Summary of Facts and Representations
1. The Plan is a defined contribution profit sharing plan. Bancorp
is the sponsor of the Plan. The Plan is intended to satisfy the
requirements under section 401(a), 401(k) and 401(m) of the Code. The
Plan is a participant directed account plan intended to satisfy the
requirements of section 404(c) of the Act.
As of August 30, 2010, the Plan had approximately 1,417
participants. The fair market value of the total assets of the Plan, as
of August 30, 2010, was $64,324,228.
The Compensation & Benefits Committee (the Committee) became the
fiduciary responsible for Plan matters on October 2010. The Committee
is comprised of non-employee members of the Board of Bancorp. It is
represented the members of the Committee satisfy the independence
requirements of NASDAQ, the Code, and various banking laws and
regulations. As a fiduciary with respect to the Plan, the Committee is
a party in interest to the Plan, pursuant to section 3(14)(A) of the
Act.
On December 1, 2007, the Charles Schwab Trust Company (Charles
Schwab Trust), a California chartered non-depository trust company,
became the directed trustee for the Plan. Charles Schwab Trust also
serves as custodian for the Plan. As custodian, Charles Schwab Trust
executes investment directions in accordance with participants' written
or electronic instructions. In addition Charles Schwab Corporate and
Retirement Services (CSC) is the broker for the Plan. As service
providers to the Plan, Charles Schwab Trust and CSC are parties in
interest to the Plan, pursuant to section 3(14)(B) of the Act.
2. The Plan offers to participants the following permitted
investment options in which to invest all or a portion of such
participants' account balances: (a) The Stock, (b) a variety of money
market funds, (c) common collective trusts, (d) mutual funds, and (e)
self-directed accounts. Charles Schwab Stable Value Fund is the common
collective trust fund in which Plan assets are invested. Certain Plan
assets are also invested in mutual funds managed by an affiliate of
Charles Schwab Trust.
○ ○ ○
- [Given exercise 1]:
Translate this sentence from the plan summary into Spanish: "Charles Schwab Trust also serves as custodian for the Plan."
- [Given exercise 2]:
Rewrite everything in the plan summary from "2. The Plan" down to "funds, and (e)", swapping "account balances" for "account assets".

- [Dataset excerpt]:
○ ○ ○
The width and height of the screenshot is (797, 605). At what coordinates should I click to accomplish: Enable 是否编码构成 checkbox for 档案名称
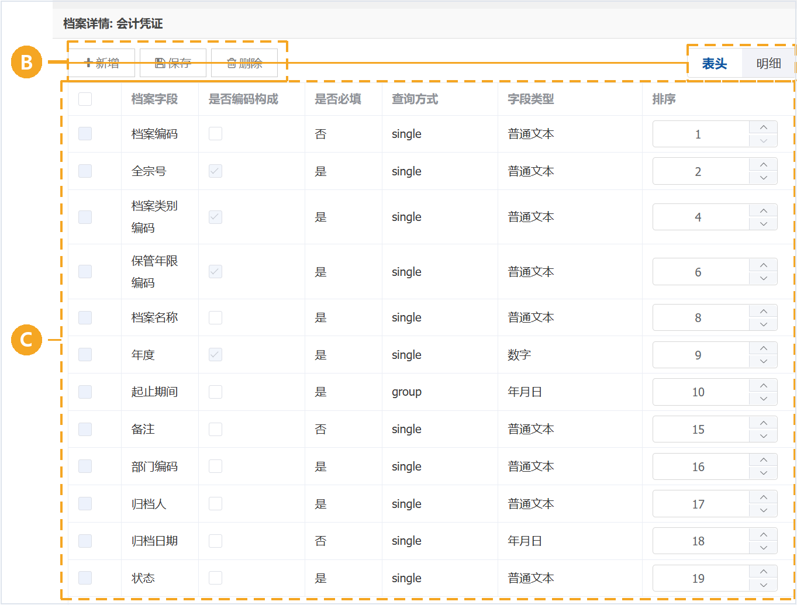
○ ○ ○
- [Exercise response 1]:
Charles Schwab Trust también actúa como custodio del Plan.

- [Exercise response 2]:
2. The Plan offers to participants the following permitted
investment options in which to invest all or a portion of such
participants' account assets: (a) The Stock, (b) a variety of money
market funds, (c) common collective trusts, (d) mutual funds, and (e)